Luke Dreiling as "Valentin" was quite good as well, but I was often left feeling that he was trying too hard to "act" the part, causing a lot of his dialogue to come across very subtle, and often times, lost. Vocally, he sang the part very well and had all of the high notes. He tended to rush the tempo in several of his songs, but this could be attributed to nerves as opposed to inability to actually keep a steady tempo. He gave a very credible performance against Porter's "Molina."
Barbara Cole Uterheardt as "Molina's Mother" is also a knock-out in this show. For as little stage time that she has, she makes it one of the most memorable characters within the show. The scenes she shared with "Molina" were on the verge of heart-breaking, and I found myself fighting back tears during her "goodbye" scene to Molina. I'd also call her performance brilliant.
Charlie Miller as "The Warden" was also a stand-out. He was very sinister and evil in a Hannibal Lecter kind of way. Every scene he had creeped me out. His portrayal worked excellently. He was very understated, without being over the top, and still scared me. Good job.
I think Greg Poulos has done an amazing job directing this show, considering the size of Onstageís performance space. The only major issue I had with his choices though, was with the staging for the final scene between Molina and Valentin. I believe that this should be the most intense moment in the show for the audience, and instead of intense, it was far more emotional and intimate. It's not that I didn't like it that way; it actually made the show more about their relationship. Perhaps I'm merely stating this without regard to how he and the actors shaped their characters, but as an audience member, I wanted to be more "on edge" during this scene and it just didn't happen. I think that having Molina and Valentin be kept apart by restraints or by the prison guards would've made it a little more effective. But again, Poulos did an incredible job overall.
As I said earlier, the technical aspects of this show could have been better. In my opinion, the costumes needed the most work. They just weren't very good. Everyone on stage, especially the prisoners, looked too "neat". They should've been dirtier or older looking. And I agree with "mapobeancake" here as well--the tropical shirts were just pure laziness for such an energetic Act One finale. They definitely needed more of a Latin-feel to them. I also felt the use of 24601 for one of the prisoner's numbers was a bit too much, but I did get a good laugh once I realized it. Brian Porter also seemed to have trouble with a quick-change at the end of the show into a full tuxedo. Hopefully, this wasn't also the fault of the costume designer.

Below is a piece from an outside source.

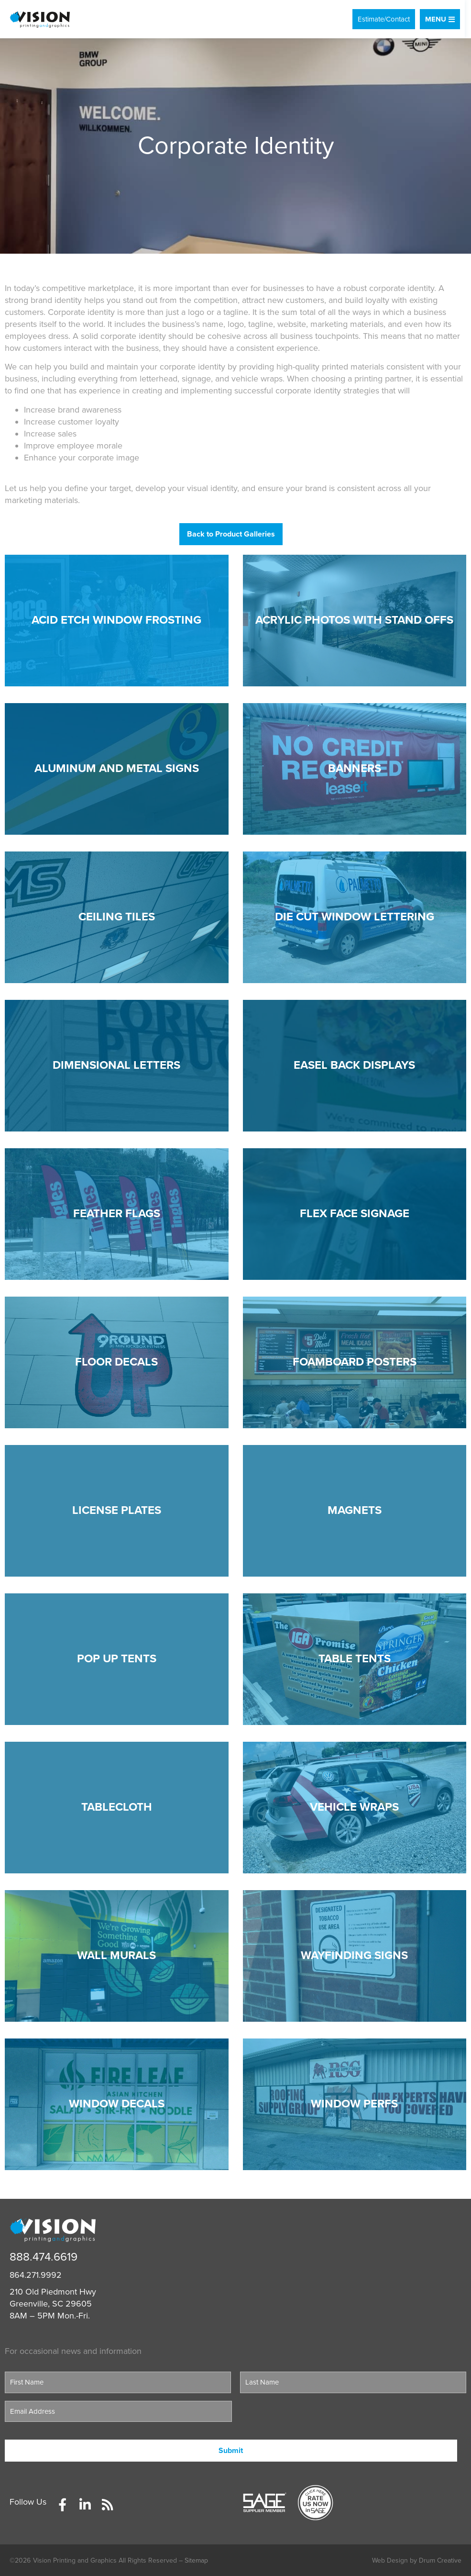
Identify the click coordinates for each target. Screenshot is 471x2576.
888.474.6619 (43, 2257)
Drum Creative (440, 2560)
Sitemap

The set was also very bland, but I can forgive this more than the costumes due to the fact that the show is set in a prison, and prisons don't tend to be very exciting in the way of design. I thought it could've looked a little dirtier as well though. However, I did think the way that the Spider Woman's web was designed was very effective. I feel like the lighting design really made this work. The lighting was excellent for this show.
I hope a lot more people come out to see this show. I've seen a lot of wonderful productions at Onstage, and as a theatre lover and patron, it always saddens me to see such poor attendance for such good shows. I'm hoping this review will help get the word out so that you won't miss these amazing performances of a musical which is rarely staged.